== The records

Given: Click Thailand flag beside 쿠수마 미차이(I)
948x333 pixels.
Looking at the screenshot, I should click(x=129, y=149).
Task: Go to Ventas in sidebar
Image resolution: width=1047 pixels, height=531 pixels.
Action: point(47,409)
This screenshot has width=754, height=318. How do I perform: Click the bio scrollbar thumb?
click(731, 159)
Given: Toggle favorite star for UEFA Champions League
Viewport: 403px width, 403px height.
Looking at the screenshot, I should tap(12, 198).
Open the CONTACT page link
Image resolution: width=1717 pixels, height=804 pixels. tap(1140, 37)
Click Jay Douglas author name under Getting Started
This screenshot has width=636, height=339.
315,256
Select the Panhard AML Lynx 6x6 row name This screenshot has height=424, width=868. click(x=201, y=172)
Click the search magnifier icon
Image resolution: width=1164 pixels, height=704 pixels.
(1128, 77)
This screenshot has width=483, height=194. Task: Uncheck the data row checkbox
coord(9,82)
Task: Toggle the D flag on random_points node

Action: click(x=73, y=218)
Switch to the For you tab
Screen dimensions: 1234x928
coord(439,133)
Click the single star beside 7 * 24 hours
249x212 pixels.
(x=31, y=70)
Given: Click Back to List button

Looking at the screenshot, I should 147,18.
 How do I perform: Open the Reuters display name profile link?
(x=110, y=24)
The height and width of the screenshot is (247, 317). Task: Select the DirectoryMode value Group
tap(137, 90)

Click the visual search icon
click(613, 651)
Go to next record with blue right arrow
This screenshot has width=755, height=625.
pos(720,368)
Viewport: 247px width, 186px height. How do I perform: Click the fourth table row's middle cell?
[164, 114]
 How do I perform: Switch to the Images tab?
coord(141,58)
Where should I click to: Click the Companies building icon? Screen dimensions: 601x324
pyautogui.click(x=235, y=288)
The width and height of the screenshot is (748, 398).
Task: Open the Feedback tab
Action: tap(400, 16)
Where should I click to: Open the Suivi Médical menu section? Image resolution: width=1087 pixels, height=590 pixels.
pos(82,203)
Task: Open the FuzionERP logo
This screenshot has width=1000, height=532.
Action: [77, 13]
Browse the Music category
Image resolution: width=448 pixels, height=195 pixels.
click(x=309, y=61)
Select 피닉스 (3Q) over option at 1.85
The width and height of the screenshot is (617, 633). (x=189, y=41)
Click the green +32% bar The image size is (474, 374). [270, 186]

====

*Exercise brief*: Find each line in the material above that contains the string "perform" and copy those lines out. Case counts.

*Answer to the task*:
This screenshot has width=754, height=318. How do I perform: Click the bio scrollbar thumb?
 How do I perform: Open the Reuters display name profile link?
Viewport: 247px width, 186px height. How do I perform: Click the fourth table row's middle cell?
 How do I perform: Switch to the Images tab?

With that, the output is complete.